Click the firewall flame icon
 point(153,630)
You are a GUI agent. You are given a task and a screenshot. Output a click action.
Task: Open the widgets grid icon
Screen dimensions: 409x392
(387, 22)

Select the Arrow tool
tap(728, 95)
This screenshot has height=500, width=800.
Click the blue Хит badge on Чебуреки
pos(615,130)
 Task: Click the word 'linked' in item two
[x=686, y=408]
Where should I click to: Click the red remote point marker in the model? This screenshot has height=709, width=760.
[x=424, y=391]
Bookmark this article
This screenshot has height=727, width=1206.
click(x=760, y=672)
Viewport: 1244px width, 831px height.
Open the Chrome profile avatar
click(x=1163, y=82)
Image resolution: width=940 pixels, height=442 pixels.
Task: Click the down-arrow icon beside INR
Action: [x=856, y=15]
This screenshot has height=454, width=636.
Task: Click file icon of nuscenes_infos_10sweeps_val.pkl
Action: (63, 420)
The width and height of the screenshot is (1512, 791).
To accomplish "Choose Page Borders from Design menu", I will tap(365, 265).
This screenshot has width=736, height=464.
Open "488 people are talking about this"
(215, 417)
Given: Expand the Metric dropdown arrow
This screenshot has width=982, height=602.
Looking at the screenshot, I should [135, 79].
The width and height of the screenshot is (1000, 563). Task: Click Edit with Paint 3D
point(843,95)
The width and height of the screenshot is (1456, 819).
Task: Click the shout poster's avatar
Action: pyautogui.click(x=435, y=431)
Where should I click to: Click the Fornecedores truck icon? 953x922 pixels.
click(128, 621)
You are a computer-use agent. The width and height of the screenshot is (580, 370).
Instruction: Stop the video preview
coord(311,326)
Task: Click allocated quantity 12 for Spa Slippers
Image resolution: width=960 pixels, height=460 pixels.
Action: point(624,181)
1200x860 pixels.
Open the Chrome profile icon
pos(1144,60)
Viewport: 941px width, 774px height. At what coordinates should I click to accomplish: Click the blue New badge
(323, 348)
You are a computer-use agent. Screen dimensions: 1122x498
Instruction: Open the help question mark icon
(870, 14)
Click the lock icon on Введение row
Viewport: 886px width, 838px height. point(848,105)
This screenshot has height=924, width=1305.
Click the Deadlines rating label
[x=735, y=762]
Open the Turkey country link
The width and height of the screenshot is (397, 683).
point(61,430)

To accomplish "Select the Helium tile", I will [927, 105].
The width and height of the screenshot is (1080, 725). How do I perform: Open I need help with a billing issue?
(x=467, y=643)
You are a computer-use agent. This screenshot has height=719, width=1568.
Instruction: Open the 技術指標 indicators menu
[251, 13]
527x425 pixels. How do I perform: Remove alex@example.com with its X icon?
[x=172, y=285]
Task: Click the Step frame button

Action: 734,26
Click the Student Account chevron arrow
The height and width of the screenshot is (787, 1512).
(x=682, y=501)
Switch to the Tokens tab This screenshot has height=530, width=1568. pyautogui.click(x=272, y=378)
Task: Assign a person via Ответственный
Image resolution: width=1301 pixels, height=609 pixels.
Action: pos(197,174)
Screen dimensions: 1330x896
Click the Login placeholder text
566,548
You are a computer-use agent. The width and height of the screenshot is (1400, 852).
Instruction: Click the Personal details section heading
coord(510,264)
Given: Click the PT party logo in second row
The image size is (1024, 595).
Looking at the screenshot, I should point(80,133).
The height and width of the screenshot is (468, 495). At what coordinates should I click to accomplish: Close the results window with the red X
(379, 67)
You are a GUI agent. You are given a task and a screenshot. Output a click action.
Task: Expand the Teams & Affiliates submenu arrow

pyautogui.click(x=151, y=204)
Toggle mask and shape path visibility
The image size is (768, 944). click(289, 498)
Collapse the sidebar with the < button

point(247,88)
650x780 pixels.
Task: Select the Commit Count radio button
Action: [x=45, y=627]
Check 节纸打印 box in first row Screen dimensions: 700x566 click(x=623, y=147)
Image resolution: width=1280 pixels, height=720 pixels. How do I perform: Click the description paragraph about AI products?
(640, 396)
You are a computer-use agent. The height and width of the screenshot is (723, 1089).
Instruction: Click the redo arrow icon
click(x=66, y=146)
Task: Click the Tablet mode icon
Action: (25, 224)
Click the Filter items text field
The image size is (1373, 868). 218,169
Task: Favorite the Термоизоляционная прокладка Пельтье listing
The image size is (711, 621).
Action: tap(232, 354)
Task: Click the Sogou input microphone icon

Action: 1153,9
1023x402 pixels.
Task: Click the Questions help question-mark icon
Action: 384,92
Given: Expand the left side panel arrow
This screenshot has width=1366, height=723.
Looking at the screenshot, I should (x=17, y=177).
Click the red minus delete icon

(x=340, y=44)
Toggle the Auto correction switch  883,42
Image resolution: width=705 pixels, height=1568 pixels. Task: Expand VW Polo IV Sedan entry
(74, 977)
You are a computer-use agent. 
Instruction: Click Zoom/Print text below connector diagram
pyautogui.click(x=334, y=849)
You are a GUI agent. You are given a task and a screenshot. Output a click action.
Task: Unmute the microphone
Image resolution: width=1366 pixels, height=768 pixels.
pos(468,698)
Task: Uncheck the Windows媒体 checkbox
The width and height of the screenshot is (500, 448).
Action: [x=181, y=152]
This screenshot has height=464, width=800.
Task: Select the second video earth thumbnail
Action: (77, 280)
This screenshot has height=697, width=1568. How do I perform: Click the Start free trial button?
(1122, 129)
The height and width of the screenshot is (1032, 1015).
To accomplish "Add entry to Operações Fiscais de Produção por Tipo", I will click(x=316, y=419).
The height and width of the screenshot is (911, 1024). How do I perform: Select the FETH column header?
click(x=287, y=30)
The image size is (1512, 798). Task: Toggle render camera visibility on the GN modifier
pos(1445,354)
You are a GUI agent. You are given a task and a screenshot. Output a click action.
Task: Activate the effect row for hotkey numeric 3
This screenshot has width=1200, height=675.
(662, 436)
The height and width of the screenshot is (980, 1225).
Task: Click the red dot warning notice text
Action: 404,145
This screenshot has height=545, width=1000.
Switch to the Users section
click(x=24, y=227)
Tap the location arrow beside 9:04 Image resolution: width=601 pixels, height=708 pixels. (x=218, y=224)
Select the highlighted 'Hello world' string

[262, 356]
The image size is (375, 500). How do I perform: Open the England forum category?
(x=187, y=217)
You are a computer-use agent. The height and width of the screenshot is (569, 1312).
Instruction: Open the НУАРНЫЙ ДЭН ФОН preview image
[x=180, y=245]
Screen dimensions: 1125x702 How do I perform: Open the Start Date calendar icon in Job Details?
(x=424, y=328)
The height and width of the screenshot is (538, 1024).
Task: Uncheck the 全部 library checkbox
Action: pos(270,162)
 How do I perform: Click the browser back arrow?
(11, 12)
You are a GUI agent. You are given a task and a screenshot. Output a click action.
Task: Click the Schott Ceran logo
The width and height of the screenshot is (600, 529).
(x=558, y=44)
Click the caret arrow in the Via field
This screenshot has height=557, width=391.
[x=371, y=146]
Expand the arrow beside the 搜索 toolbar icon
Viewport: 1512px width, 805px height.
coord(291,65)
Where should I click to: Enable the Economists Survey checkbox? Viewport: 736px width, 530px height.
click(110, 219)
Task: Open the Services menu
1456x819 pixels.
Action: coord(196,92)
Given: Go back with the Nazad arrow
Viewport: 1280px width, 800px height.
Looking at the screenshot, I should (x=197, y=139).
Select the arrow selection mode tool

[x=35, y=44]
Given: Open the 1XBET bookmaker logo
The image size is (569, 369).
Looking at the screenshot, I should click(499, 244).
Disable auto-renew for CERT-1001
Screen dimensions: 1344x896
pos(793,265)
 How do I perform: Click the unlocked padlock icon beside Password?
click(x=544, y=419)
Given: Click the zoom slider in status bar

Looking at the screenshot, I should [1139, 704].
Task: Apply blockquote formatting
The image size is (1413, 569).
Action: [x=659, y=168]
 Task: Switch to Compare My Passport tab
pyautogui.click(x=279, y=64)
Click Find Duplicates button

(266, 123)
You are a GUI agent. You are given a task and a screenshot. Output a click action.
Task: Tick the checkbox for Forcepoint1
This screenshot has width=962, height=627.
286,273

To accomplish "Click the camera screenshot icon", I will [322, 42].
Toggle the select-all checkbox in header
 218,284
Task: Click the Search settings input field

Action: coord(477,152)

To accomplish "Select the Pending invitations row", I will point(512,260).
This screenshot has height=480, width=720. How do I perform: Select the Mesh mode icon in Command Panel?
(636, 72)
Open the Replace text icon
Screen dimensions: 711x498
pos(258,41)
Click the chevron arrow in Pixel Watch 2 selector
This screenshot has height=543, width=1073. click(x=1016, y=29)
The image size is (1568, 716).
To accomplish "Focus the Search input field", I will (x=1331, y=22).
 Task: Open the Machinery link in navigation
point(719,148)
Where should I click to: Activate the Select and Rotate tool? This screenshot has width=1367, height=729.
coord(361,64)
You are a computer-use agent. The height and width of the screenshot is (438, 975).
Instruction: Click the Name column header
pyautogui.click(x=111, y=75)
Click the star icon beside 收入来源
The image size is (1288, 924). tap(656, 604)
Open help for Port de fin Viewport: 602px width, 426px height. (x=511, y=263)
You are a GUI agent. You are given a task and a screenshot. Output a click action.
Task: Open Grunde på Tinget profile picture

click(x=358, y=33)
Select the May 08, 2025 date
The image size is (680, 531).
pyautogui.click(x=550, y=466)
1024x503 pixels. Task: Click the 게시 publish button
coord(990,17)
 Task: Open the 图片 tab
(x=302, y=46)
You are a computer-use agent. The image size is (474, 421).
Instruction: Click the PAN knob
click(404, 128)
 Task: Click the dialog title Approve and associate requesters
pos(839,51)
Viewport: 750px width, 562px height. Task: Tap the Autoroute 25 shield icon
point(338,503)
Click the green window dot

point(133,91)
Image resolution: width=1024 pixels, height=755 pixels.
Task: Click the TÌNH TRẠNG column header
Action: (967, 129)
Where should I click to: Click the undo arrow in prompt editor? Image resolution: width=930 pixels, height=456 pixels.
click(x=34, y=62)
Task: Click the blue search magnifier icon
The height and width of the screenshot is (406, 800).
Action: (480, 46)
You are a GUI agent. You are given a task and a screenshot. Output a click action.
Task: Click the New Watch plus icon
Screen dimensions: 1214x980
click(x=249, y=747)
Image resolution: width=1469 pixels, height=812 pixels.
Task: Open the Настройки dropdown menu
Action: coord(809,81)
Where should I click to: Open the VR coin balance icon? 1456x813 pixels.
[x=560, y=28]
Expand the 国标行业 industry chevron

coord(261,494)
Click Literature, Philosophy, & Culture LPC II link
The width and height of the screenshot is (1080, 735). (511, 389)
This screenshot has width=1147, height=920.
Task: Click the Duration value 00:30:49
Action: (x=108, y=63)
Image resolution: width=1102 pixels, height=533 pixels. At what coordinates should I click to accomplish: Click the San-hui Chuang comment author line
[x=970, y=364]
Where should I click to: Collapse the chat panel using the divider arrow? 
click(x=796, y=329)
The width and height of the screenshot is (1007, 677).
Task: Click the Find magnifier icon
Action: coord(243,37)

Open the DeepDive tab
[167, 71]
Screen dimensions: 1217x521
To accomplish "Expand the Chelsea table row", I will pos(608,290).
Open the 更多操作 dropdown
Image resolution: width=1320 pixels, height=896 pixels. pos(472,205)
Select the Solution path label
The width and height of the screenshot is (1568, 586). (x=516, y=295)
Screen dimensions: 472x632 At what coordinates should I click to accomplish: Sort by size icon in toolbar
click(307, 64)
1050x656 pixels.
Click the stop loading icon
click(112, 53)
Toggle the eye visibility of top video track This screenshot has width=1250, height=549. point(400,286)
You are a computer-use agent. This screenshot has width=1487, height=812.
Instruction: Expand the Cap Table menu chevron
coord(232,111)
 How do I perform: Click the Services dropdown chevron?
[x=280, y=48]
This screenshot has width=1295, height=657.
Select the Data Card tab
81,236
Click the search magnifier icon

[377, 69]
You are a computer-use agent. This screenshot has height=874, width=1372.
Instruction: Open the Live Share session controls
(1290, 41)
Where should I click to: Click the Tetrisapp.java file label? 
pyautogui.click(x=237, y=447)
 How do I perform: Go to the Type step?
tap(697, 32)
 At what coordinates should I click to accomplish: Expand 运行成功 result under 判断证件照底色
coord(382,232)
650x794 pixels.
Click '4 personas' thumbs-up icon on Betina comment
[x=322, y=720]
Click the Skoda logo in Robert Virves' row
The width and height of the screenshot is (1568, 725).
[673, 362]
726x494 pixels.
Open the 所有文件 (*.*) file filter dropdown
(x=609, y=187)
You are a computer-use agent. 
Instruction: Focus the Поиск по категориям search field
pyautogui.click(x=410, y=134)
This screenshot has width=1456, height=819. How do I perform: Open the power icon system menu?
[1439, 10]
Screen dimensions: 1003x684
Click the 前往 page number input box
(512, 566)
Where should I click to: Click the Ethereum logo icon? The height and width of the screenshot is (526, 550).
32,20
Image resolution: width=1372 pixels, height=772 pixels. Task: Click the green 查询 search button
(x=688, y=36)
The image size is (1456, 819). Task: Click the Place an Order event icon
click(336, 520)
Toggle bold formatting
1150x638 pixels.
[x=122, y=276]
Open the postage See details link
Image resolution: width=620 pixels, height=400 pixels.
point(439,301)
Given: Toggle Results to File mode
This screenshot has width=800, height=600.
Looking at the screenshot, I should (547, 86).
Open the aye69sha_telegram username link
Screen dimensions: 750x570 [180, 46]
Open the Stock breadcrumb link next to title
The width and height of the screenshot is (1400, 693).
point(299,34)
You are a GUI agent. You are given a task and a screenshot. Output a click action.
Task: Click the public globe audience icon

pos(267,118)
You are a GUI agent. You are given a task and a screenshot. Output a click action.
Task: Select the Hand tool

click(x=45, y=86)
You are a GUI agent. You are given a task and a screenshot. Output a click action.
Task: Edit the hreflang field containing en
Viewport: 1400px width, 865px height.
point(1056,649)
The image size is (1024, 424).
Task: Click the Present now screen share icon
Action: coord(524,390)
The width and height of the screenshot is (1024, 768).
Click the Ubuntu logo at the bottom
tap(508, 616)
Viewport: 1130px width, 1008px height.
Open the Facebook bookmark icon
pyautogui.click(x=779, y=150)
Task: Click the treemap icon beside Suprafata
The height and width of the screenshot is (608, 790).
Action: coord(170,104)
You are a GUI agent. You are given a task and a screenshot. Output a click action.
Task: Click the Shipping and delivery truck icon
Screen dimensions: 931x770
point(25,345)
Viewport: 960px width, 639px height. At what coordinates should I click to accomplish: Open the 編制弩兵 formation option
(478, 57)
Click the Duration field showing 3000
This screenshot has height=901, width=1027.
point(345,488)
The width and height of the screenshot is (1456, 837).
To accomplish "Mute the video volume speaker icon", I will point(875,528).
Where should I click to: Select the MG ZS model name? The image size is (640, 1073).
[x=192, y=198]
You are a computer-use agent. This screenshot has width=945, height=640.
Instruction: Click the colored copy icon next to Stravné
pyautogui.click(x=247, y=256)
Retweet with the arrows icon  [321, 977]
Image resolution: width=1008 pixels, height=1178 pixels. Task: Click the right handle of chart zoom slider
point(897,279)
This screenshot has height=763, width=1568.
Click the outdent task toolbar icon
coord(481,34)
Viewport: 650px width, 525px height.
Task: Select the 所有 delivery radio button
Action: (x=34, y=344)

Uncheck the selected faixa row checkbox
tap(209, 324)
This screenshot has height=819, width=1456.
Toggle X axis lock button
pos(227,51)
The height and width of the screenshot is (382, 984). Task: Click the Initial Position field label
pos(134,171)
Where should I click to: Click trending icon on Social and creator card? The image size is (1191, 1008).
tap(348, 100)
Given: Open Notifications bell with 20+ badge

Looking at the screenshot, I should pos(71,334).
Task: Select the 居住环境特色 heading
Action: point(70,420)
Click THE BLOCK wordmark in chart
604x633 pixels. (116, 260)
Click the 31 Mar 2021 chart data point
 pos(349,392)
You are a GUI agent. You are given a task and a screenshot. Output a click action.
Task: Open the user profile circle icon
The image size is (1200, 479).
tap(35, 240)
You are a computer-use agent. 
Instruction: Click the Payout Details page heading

******

**What you are asked to do:** Format everything in the records above, from the line containing "is (580, 370)." down to the line containing "Viewport: 886px width, 838px", as a Markdown table with the columns Row and Text. Number each row and leave out blank lines.

**Exercise solution:**
| Row | Text |
|---|---|
| 1 | You are a computer-use agent. The width and height of the screenshot is (580, 370). |
| 2 | Instruction: Stop the video preview |
| 3 | coord(311,326) |
| 4 | Task: Click allocated quantity 12 for Spa Slippers |
| 5 | Image resolution: width=960 pixels, height=460 pixels. |
| 6 | Action: point(624,181) |
| 7 | 1200x860 pixels. |
| 8 | Open the Chrome profile icon |
| 9 | pos(1144,60) |
| 10 | Viewport: 941px width, 774px height. At what coordinates should I click to accomplish: Click the blue New badge |
| 11 | (323, 348) |
| 12 | You are a computer-use agent. Screen dimensions: 1122x498 |
| 13 | Instruction: Open the help question mark icon |
| 14 | (870, 14) |
| 15 | Click the lock icon on Введение row |
| 16 | Viewport: 886px width, 838px height. point(848,105) |